Currently, my group has two primary focus areas, the first being the profiling and analyses of human disease samples to enable development of therapeutics targeting dysregulated immunity in autoimmune disease, chronic kidney diseases and solid organ transplantation. We do so by application of multi-omics profiling and analyses, partnering with clinicians and bioinformaticians to improve our understanding of complex disease biology. In addition, we investigate the biochemical, molecular and cellular outcomes downstream of the CD40-CD154 immune co-stimulatory patwhay, as well as the link between the expression and activation of this pathway on various cell types in the pathology of different diseases, notably primary Sjogren’s syndrome and systemic lupus erythematosus.
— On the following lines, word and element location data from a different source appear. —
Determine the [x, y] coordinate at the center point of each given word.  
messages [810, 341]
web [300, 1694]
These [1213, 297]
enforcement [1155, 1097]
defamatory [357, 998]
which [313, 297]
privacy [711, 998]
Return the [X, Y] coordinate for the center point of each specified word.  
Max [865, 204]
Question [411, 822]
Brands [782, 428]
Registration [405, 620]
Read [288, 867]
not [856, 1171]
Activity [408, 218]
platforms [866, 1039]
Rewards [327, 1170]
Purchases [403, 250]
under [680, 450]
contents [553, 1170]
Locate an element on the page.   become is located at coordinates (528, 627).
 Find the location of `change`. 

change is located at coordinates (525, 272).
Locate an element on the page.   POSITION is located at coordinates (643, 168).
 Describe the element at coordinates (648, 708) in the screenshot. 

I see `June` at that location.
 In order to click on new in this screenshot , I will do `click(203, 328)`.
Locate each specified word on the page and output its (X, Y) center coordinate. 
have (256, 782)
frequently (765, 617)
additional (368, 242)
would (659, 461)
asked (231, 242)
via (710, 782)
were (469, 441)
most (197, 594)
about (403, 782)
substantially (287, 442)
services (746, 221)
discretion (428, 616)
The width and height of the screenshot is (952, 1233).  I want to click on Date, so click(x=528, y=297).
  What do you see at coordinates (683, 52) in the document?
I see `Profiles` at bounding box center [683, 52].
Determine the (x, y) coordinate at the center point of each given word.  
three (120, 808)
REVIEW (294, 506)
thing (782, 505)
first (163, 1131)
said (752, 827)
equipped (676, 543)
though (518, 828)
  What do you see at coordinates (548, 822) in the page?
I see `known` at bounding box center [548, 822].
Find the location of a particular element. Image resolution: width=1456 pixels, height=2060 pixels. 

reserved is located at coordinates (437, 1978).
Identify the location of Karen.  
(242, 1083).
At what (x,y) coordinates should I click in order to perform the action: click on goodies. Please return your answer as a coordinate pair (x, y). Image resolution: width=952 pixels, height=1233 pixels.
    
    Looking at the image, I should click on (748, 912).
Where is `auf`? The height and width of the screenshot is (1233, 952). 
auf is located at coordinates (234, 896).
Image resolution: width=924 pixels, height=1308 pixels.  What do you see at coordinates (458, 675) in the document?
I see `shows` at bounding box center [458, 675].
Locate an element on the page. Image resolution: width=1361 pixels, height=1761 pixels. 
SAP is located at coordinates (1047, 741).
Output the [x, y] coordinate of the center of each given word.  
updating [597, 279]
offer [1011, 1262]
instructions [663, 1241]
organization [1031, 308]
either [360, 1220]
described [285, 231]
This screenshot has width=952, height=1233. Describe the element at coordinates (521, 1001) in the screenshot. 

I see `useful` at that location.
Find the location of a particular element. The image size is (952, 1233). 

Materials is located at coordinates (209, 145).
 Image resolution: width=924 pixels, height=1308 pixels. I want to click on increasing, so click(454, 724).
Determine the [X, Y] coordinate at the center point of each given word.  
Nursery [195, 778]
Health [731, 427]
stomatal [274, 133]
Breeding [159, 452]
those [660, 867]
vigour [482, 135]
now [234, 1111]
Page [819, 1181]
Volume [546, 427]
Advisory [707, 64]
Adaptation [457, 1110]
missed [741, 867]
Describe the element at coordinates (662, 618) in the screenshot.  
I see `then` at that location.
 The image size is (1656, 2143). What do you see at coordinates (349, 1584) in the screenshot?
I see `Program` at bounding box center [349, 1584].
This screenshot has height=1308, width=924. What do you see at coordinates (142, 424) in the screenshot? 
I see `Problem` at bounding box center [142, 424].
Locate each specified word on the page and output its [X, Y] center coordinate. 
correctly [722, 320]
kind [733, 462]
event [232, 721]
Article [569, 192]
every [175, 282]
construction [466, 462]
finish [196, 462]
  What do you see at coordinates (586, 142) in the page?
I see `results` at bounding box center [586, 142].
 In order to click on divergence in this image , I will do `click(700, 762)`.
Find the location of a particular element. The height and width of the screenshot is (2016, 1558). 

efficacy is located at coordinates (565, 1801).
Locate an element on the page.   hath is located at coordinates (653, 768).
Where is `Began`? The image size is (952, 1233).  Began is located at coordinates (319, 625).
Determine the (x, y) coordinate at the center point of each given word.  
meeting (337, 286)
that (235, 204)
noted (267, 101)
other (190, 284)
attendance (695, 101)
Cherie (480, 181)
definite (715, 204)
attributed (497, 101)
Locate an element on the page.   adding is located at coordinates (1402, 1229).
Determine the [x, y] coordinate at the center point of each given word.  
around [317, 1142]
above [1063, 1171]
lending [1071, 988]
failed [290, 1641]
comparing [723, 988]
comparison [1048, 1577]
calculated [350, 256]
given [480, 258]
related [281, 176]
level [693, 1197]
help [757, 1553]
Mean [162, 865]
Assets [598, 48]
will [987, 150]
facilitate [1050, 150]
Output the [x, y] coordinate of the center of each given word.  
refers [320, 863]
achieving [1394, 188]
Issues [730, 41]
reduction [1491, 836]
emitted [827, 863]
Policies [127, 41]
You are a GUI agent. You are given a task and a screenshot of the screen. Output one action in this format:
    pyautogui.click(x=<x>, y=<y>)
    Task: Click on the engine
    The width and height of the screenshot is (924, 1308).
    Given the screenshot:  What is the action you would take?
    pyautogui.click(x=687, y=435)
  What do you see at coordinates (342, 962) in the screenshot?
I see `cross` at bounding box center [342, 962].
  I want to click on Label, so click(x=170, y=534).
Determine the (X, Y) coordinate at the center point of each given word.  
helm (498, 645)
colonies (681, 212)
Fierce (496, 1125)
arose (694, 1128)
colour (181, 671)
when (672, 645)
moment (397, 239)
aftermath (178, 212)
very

Previous work has shown that CD40-CD154 dependent interactions between T and B cells are crucial for a wide variety of disease-relevant immune functions, and my group has generated and characterized a pathway blocking, non-depleting anti-CD40 antibody (CFZ533) currently in clinical development for allograft transplantation and autoimmune disease.

Recent data indicate that recombinant CD154 is rapidly internalized upon binding CD40, raising the notion that internalization of CD40 may be coupled to signaling downstream of this receptor, a notion supported by recent in-house genome-wide CRISPR screen data. Currently there is minimal published evidence providing a detailed biochemical and molecular understanding of the relationship between CD40 internalization and endocytic trafficking and downstream pathway signaling. We are therefore very interested in exploring the relationship between internalization of different CD40 ligands, and how this relates to their intracellular fate and subsequent downstream pathway signaling. We have developed a variety of in vitro and in vivo tools to enable this research and the lab is equipped with state-of-the-art flow cytometry, imaging and molecular technologies as well as expertize in CRISPR, immunology and translational research.

Selected Publications

Characterization of the in vitro and in vivo properties of CFZ533, a blocking and non-depleting anti-CD40 monoclonal antibody.
Ristov J, Espie P, Ulrich P, Sickert D, Flandre T, Dimitrova M, Müller-Ristig D, Weider D, Robert G, Schmutz P, Greutmann B, Cordoba-Castro F, Schneider MA, Warncke M, Kolbinger F, Cote S, Heusser C, Bruns C, Rush JS.
Am J Transplant. 2018 Dec;18(12):2895-2904.

A novel, blocking, Fc-silent anti-CD40 monoclonal antibody prolongs nonhuman primate renal allograft survival in the absence of B cell depletion.
Cordoba F, Wieczorek G, Audet M, Roth L, Schneider MA, Kunkler A, Stuber N, Erard M, Ceci M, Baumgartner R, Apolloni R, Cattini A, Robert G, Ristig D, Munz J, Haeberli L, Grau R, Sickert D, Heusser C, Espie P, Bruns C, Patel D, Rush JS.
Am J Transplant. 2015 Nov;15(11):2825-36.

Expression of activation-induced cytidine deaminase is regulated by cell division, providing a mechanistic basis for division-linked class switch recombination.
Rush JS, Liu M, Odegard VH, Unniraman S, Schatz DG.
Proc Natl Acad Sci U S A. 2005 Sep 13;102(37):13242-7.